**Exercise requirements**
Every entry in the listing below is to be output unchanged.

**Exercise data**
* * *
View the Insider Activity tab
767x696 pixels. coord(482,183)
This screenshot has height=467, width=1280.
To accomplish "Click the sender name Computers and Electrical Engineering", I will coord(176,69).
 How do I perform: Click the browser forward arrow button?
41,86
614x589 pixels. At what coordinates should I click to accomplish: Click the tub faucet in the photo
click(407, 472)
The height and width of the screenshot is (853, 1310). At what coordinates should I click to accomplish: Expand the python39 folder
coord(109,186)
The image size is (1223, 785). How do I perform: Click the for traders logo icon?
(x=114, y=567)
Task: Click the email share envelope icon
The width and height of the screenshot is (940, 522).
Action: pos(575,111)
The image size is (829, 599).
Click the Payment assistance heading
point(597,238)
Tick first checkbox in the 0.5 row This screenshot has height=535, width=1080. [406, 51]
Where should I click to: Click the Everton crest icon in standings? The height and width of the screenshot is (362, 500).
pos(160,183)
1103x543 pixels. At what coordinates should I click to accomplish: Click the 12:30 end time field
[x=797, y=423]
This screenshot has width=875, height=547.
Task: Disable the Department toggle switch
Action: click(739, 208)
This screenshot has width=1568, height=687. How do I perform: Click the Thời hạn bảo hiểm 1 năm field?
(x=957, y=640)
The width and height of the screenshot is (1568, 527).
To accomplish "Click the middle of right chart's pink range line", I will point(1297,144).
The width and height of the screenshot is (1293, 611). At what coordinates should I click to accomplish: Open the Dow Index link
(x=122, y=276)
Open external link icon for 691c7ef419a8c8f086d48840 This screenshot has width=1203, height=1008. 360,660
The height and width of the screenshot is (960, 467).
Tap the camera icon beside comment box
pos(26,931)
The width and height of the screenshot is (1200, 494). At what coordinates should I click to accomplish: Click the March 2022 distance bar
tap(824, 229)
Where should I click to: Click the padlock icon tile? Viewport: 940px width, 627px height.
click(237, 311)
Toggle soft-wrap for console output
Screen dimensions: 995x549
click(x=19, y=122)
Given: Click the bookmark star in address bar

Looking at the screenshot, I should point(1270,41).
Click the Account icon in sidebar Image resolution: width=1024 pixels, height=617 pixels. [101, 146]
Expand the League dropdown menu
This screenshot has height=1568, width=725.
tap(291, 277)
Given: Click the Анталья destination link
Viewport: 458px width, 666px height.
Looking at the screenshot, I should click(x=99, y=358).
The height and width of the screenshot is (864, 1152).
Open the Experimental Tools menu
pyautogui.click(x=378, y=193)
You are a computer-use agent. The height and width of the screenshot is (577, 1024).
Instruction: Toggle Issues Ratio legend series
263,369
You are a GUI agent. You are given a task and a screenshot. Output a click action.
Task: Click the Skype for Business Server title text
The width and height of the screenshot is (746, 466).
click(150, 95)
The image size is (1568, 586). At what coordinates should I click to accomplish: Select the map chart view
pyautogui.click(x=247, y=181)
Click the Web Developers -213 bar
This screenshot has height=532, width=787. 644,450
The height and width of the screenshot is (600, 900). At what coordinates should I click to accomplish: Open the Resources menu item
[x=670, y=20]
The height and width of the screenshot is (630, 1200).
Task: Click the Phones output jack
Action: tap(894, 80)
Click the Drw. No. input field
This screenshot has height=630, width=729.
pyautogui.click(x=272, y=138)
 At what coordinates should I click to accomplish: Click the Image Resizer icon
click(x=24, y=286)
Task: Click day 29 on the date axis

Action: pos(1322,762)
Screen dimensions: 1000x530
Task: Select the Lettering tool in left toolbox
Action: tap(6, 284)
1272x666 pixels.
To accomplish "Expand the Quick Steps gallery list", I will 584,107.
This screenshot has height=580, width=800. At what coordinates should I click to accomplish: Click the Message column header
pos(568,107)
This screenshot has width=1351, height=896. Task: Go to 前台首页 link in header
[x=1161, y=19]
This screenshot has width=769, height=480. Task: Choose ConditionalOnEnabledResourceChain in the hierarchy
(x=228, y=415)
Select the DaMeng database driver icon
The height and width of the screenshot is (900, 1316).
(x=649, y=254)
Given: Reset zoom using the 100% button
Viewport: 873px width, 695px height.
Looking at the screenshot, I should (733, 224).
* * *
**Task solution**
View the Insider Activity tab
767x696 pixels. coord(482,183)
This screenshot has height=467, width=1280.
To accomplish "Click the sender name Computers and Electrical Engineering", I will coord(176,69).
 How do I perform: Click the browser forward arrow button?
41,86
614x589 pixels. At what coordinates should I click to accomplish: Click the tub faucet in the photo
click(407, 472)
The height and width of the screenshot is (853, 1310). At what coordinates should I click to accomplish: Expand the python39 folder
coord(109,186)
The image size is (1223, 785). How do I perform: Click the for traders logo icon?
(x=114, y=567)
Task: Click the email share envelope icon
The width and height of the screenshot is (940, 522).
Action: pos(575,111)
The image size is (829, 599).
Click the Payment assistance heading
point(597,238)
Tick first checkbox in the 0.5 row This screenshot has height=535, width=1080. [406, 51]
Where should I click to: Click the Everton crest icon in standings? The height and width of the screenshot is (362, 500).
pos(160,183)
1103x543 pixels. At what coordinates should I click to accomplish: Click the 12:30 end time field
[x=797, y=423]
This screenshot has width=875, height=547.
Task: Disable the Department toggle switch
Action: click(739, 208)
This screenshot has width=1568, height=687. How do I perform: Click the Thời hạn bảo hiểm 1 năm field?
(x=957, y=640)
The width and height of the screenshot is (1568, 527).
To accomplish "Click the middle of right chart's pink range line", I will point(1297,144).
The width and height of the screenshot is (1293, 611). At what coordinates should I click to accomplish: Open the Dow Index link
(x=122, y=276)
Open external link icon for 691c7ef419a8c8f086d48840 This screenshot has width=1203, height=1008. 360,660
The height and width of the screenshot is (960, 467).
Tap the camera icon beside comment box
pos(26,931)
The width and height of the screenshot is (1200, 494). At what coordinates should I click to accomplish: Click the March 2022 distance bar
tap(824, 229)
Where should I click to: Click the padlock icon tile? Viewport: 940px width, 627px height.
click(237, 311)
Toggle soft-wrap for console output
Screen dimensions: 995x549
click(x=19, y=122)
Given: Click the bookmark star in address bar

Looking at the screenshot, I should point(1270,41).
Click the Account icon in sidebar Image resolution: width=1024 pixels, height=617 pixels. [101, 146]
Expand the League dropdown menu
This screenshot has height=1568, width=725.
tap(291, 277)
Given: Click the Анталья destination link
Viewport: 458px width, 666px height.
Looking at the screenshot, I should click(x=99, y=358).
The height and width of the screenshot is (864, 1152).
Open the Experimental Tools menu
pyautogui.click(x=378, y=193)
You are a computer-use agent. The height and width of the screenshot is (577, 1024).
Instruction: Toggle Issues Ratio legend series
263,369
You are a GUI agent. You are given a task and a screenshot. Output a click action.
Task: Click the Skype for Business Server title text
The width and height of the screenshot is (746, 466).
click(150, 95)
The image size is (1568, 586). At what coordinates should I click to accomplish: Select the map chart view
pyautogui.click(x=247, y=181)
Click the Web Developers -213 bar
This screenshot has height=532, width=787. 644,450
The height and width of the screenshot is (600, 900). At what coordinates should I click to accomplish: Open the Resources menu item
[x=670, y=20]
The height and width of the screenshot is (630, 1200).
Task: Click the Phones output jack
Action: tap(894, 80)
Click the Drw. No. input field
This screenshot has height=630, width=729.
pyautogui.click(x=272, y=138)
 At what coordinates should I click to accomplish: Click the Image Resizer icon
click(x=24, y=286)
Task: Click day 29 on the date axis

Action: pos(1322,762)
Screen dimensions: 1000x530
Task: Select the Lettering tool in left toolbox
Action: tap(6, 284)
1272x666 pixels.
To accomplish "Expand the Quick Steps gallery list", I will 584,107.
This screenshot has height=580, width=800. At what coordinates should I click to accomplish: Click the Message column header
pos(568,107)
This screenshot has width=1351, height=896. Task: Go to 前台首页 link in header
[x=1161, y=19]
This screenshot has width=769, height=480. Task: Choose ConditionalOnEnabledResourceChain in the hierarchy
(x=228, y=415)
Select the DaMeng database driver icon
The height and width of the screenshot is (900, 1316).
(x=649, y=254)
Given: Reset zoom using the 100% button
Viewport: 873px width, 695px height.
Looking at the screenshot, I should (733, 224).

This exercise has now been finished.